= Task goal =
Nothing outside the range below should be printed. Output exactly the lines from the line with "Task: Open the カラピチ幼児化する!? cover thumbnail" to the line with "Enable channel 3", both included.

= Records provided =
== Segment start ==

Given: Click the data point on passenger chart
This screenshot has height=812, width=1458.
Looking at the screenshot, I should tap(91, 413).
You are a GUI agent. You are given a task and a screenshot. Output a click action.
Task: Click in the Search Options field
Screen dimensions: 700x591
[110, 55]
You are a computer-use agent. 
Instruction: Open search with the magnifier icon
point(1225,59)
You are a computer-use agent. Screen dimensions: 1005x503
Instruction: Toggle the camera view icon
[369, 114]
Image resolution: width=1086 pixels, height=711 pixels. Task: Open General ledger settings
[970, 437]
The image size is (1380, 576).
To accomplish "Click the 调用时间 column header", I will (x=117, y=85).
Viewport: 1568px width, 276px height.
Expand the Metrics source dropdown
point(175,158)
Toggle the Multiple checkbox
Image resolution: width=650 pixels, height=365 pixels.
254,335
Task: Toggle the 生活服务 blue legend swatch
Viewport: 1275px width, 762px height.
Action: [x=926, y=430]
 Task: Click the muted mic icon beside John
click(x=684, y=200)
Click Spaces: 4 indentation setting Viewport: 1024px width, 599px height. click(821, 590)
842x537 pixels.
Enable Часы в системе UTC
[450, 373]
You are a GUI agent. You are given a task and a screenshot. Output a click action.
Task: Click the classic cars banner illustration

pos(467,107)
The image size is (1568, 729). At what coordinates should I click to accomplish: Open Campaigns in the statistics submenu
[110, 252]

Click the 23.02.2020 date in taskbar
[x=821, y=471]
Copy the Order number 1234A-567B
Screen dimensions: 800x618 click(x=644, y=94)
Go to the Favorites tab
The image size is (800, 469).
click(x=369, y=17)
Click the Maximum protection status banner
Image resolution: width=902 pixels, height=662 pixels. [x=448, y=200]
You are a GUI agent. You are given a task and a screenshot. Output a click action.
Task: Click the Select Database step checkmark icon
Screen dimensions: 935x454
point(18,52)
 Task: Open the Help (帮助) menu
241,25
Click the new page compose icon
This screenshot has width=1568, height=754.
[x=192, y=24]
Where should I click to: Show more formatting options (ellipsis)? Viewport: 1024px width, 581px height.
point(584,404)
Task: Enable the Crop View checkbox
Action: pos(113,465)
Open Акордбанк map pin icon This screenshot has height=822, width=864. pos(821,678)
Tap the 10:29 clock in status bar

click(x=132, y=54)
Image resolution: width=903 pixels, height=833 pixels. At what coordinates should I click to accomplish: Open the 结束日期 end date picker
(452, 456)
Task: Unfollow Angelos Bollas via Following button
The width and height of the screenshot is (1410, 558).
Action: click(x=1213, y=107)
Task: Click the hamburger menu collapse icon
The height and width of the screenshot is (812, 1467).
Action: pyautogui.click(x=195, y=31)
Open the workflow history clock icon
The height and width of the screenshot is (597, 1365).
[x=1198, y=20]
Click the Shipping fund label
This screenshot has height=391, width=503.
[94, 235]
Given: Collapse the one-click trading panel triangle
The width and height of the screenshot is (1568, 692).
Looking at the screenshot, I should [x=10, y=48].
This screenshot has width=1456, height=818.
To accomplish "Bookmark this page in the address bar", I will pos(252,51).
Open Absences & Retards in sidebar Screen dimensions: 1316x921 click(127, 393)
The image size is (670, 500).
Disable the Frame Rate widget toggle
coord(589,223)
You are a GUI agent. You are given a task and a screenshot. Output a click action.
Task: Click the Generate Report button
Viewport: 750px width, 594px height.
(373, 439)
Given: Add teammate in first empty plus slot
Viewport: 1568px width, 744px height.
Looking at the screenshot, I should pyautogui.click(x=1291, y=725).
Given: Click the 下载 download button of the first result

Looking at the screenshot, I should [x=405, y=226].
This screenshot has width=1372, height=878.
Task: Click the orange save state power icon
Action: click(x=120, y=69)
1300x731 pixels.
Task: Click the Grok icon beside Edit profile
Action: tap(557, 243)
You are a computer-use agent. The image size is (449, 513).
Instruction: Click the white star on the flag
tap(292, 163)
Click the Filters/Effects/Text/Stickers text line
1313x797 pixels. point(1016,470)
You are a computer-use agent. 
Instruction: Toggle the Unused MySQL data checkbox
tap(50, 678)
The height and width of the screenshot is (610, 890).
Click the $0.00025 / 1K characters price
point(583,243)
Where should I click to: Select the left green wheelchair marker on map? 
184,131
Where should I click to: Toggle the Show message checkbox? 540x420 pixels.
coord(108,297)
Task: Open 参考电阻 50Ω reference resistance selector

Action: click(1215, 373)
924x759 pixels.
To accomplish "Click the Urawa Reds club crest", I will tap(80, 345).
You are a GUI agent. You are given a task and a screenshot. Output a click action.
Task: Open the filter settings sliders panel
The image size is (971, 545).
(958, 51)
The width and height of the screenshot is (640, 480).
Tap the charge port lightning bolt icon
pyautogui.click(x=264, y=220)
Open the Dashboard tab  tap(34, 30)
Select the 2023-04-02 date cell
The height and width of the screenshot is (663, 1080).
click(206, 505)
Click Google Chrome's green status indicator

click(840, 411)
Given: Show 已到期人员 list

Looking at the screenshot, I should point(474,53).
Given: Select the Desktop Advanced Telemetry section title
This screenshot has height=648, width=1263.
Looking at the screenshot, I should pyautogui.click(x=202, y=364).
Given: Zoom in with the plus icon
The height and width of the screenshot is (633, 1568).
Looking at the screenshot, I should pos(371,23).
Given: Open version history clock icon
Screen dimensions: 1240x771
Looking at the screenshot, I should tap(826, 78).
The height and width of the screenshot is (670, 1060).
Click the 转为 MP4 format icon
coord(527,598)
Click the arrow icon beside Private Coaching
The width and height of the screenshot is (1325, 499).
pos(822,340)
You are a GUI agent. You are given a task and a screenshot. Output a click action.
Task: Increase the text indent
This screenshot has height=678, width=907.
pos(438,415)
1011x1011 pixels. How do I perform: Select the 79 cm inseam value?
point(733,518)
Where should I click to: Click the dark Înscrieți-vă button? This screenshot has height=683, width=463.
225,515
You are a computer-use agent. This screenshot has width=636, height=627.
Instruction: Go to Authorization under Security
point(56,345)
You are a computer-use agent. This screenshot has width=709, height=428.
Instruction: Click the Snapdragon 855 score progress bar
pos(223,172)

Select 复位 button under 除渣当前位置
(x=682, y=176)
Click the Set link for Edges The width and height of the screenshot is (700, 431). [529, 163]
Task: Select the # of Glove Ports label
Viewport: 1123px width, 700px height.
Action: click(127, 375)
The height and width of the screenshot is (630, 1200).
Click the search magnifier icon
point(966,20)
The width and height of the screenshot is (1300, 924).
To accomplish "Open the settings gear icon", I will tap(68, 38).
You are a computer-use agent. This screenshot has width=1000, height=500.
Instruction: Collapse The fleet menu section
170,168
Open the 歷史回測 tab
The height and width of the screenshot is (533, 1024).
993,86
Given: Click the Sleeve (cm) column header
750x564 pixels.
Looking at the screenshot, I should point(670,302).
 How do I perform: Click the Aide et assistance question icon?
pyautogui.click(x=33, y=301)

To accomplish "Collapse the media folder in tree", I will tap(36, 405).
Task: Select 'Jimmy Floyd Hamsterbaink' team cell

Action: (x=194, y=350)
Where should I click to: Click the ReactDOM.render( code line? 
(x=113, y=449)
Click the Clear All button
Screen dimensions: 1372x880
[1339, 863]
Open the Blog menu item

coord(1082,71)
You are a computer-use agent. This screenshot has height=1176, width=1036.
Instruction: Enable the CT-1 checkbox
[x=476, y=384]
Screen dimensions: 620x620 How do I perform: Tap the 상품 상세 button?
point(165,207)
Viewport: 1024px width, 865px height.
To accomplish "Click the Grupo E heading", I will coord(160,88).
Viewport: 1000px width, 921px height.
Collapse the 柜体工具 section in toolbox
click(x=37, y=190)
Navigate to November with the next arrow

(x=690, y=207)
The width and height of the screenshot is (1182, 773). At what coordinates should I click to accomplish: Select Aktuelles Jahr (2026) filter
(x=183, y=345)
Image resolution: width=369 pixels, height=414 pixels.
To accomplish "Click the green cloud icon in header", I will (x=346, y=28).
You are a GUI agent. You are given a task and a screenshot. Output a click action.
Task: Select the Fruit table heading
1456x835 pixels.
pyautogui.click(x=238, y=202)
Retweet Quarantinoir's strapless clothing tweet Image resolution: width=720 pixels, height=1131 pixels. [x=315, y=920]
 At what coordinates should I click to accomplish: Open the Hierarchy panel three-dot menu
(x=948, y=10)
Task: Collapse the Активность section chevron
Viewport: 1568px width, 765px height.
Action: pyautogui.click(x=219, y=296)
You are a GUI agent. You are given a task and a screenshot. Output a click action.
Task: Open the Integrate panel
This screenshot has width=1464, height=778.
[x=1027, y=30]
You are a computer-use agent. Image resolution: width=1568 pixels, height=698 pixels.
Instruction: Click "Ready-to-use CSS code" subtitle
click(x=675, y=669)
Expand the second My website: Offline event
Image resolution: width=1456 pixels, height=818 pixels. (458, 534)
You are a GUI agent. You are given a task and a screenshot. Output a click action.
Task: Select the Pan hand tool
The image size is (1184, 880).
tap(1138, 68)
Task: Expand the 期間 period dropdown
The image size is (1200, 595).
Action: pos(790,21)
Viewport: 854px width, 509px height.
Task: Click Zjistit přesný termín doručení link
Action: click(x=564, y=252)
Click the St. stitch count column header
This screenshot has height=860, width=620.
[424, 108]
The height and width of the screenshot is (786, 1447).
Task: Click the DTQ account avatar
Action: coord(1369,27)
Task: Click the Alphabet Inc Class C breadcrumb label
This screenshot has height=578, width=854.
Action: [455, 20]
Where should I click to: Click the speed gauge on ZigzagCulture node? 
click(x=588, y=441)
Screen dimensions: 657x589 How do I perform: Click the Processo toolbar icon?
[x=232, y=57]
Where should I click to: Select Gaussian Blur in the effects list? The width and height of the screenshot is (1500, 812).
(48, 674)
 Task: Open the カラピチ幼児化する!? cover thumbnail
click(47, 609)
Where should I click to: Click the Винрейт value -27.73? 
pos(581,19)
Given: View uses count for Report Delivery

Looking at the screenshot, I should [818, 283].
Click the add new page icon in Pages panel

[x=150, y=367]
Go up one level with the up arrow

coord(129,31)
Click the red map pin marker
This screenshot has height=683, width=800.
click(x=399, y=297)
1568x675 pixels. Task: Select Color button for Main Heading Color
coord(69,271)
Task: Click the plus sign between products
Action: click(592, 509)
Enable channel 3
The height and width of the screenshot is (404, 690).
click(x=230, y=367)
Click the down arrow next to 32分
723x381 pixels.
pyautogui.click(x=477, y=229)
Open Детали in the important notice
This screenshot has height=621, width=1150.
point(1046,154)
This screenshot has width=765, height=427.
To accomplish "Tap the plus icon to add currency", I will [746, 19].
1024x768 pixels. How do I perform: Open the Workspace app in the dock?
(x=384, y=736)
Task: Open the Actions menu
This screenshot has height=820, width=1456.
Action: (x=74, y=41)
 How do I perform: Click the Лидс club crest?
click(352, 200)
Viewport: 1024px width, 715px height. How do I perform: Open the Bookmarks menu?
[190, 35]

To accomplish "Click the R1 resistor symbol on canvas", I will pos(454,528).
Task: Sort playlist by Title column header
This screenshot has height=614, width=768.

== Segment end ==

= Result of the exercise =
 Task: Open the カラピチ幼児化する!? cover thumbnail
click(47, 609)
Where should I click to: Click the Винрейт value -27.73? 
pos(581,19)
Given: View uses count for Report Delivery

Looking at the screenshot, I should [818, 283].
Click the add new page icon in Pages panel

[x=150, y=367]
Go up one level with the up arrow

coord(129,31)
Click the red map pin marker
This screenshot has height=683, width=800.
click(x=399, y=297)
1568x675 pixels. Task: Select Color button for Main Heading Color
coord(69,271)
Task: Click the plus sign between products
Action: click(592, 509)
Enable channel 3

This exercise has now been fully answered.